Lexipol, a privately owned company that drafts policies for over 8,100 police departments, fire, EMS, correctional services, and other public safety agencies nationwide is being criticized by reform activists as doing the bare minimum required by law to keep from being sued. They argue that the company is only concerned about its bottom line and hinders transparency at a time when reform measures are trying to hold police to a higher standard.

Started in 2003 by two retired police officers who later become lawyers, Lexipol charges the city, county, or state a fee to evaluate current departmental policies and rewrite them to comply with changing laws. The company brochure boasts: “a cost-effective solution that provides comprehensive policies and policy updates, Daily Training Bulletins to help officers apply policies, and reporting features to track policy acknowledgment.”

One of the ultimate goals of Lexipol is to limit liability for those public safety services they serve. Their material is advertised as what is necessary for “legally defensive content,” protecting agencies from lawsuits.

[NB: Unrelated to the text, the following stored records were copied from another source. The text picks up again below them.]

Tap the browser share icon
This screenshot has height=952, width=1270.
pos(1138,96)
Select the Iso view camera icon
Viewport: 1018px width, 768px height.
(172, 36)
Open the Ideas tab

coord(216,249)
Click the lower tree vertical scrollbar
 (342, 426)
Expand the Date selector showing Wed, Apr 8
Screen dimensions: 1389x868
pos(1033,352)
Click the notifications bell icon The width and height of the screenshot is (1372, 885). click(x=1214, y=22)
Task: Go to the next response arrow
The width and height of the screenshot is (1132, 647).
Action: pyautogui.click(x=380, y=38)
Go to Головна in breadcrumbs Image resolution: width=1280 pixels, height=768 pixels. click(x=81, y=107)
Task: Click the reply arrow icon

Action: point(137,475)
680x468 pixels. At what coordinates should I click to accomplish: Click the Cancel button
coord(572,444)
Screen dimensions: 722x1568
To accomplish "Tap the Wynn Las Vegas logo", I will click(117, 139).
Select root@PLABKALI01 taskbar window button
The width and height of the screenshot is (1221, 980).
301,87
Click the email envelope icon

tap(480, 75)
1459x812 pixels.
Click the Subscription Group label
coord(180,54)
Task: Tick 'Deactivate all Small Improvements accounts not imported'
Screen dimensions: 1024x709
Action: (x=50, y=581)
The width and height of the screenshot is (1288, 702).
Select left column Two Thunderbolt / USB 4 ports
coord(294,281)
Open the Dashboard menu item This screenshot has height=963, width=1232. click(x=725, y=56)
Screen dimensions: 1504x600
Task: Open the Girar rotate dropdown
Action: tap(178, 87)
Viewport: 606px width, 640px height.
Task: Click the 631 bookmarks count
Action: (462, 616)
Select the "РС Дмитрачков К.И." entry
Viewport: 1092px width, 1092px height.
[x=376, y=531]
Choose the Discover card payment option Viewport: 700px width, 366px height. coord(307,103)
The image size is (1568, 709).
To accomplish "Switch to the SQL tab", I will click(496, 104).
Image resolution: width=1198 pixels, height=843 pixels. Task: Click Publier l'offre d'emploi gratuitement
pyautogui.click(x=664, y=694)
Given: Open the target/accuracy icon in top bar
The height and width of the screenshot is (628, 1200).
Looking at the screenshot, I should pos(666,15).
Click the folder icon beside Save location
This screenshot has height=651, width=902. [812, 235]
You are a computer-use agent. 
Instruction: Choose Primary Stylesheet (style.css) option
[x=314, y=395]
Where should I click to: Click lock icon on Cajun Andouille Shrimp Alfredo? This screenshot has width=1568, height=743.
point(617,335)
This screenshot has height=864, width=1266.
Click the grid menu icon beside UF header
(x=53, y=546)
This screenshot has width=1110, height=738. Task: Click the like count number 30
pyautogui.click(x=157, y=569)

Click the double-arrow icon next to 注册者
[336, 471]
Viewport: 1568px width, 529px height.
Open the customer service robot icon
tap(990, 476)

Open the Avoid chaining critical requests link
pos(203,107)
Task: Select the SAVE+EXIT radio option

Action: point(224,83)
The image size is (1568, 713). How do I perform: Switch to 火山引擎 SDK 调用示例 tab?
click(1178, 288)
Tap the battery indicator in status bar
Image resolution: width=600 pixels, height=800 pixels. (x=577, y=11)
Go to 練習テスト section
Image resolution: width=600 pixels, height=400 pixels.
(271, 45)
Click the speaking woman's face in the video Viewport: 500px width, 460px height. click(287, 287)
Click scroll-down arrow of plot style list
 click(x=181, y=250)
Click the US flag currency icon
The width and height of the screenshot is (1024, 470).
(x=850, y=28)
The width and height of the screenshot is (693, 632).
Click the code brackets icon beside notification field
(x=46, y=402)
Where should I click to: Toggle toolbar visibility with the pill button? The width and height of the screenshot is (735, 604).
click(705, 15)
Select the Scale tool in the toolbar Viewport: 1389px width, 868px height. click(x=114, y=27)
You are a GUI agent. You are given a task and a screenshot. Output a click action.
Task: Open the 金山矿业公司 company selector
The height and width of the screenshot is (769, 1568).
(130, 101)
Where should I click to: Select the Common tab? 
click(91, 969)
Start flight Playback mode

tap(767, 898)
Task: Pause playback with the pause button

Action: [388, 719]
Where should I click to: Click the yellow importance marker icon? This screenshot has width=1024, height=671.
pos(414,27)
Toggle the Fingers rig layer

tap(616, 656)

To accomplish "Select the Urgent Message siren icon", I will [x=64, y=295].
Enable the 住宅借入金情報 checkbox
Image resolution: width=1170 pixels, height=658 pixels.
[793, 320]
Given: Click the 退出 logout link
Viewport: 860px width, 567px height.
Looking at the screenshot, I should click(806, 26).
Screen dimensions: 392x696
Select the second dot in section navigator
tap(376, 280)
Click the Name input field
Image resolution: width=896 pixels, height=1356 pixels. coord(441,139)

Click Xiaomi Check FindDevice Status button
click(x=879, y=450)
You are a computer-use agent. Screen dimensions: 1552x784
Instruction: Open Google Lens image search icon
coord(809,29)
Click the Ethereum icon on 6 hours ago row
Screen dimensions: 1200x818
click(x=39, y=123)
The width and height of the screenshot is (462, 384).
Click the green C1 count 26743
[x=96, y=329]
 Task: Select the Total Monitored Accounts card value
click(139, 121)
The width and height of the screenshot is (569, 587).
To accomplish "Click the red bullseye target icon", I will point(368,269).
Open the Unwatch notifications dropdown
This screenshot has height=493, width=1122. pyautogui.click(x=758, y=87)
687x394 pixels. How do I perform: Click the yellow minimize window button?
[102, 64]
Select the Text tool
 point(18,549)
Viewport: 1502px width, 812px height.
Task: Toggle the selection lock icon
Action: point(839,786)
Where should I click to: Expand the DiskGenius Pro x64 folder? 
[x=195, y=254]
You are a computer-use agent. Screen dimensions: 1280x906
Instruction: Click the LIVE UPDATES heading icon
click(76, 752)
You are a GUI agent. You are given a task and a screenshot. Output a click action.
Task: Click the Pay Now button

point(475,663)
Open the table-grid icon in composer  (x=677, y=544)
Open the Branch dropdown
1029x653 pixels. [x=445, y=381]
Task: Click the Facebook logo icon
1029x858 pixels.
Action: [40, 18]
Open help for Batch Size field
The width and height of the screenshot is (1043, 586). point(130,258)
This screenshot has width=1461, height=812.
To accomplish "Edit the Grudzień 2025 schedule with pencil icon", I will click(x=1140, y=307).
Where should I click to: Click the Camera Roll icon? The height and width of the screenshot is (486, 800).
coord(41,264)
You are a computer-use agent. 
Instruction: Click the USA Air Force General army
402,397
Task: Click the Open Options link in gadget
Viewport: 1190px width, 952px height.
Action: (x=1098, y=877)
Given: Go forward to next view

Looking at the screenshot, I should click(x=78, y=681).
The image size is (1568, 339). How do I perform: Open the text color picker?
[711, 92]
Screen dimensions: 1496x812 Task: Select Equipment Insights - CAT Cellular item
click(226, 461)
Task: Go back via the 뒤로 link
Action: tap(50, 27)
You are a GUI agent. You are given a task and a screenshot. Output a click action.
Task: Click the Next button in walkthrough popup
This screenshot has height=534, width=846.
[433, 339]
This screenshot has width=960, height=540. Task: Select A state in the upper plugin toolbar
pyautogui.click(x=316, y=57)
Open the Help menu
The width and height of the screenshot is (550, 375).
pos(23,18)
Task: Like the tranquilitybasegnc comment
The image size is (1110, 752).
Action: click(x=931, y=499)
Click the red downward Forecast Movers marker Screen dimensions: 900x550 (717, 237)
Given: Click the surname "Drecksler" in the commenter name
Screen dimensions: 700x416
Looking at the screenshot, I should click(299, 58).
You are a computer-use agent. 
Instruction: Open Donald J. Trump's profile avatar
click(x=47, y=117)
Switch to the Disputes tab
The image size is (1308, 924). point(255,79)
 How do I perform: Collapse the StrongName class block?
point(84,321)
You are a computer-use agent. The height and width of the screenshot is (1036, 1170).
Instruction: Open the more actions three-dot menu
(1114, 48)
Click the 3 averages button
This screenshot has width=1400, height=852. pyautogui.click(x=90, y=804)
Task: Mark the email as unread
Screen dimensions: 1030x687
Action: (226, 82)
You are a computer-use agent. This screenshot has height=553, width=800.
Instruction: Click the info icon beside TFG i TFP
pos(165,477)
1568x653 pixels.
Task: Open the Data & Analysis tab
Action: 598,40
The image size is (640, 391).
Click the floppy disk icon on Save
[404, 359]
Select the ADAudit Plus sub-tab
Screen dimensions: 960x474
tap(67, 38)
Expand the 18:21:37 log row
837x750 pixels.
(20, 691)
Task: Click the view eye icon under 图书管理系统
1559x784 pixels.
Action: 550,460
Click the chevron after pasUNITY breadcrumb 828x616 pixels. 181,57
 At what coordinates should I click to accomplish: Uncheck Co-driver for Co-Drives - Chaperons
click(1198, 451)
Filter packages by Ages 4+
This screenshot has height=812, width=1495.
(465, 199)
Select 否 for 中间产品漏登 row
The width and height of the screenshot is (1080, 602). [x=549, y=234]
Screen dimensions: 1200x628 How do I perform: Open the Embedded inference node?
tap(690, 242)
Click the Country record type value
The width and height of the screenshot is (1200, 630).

A senior staff attorney at the ACLU, Carl Takei, said, “The entire policy philosophy of Lexipol is based on the idea that if the policies just describe the legal standard and don’t give operational guidance to officers, don’t direct them how to behave in particular situations, they believe that that will minimize individual officer liability. All of their policy really tries very hard to avoid having bright-line rules or directing officers to do or not do any particular thing in a particular circumstance.”

At a time when the community is calling for more accountability and transparency, Lexipol is writing policy that changes permissible shooting incidents to when the threat is “imminent” and not just “immediate,” when the choice to shoot relies on “reasonability” and not “justifiability.”

Saranac Lake, New York, Mayor Clyde Rabideau said, “Yeah we want to limit our liability exposure. We want to conform to all the existing laws and procedures, and we don’t want to be sued.... For someone to complain about that is totally ridiculous.”

Governor Andrew Cuomo of New York signed an executive order June 12, 2020, requiring community members, stakeholders, local elected officials and police to come together and create policy that would be acceptable to the furtherance of law enforcement and the needs of the community they serve. This privatization of policy by Lexipol ignores community input, defeating the intent of this bill.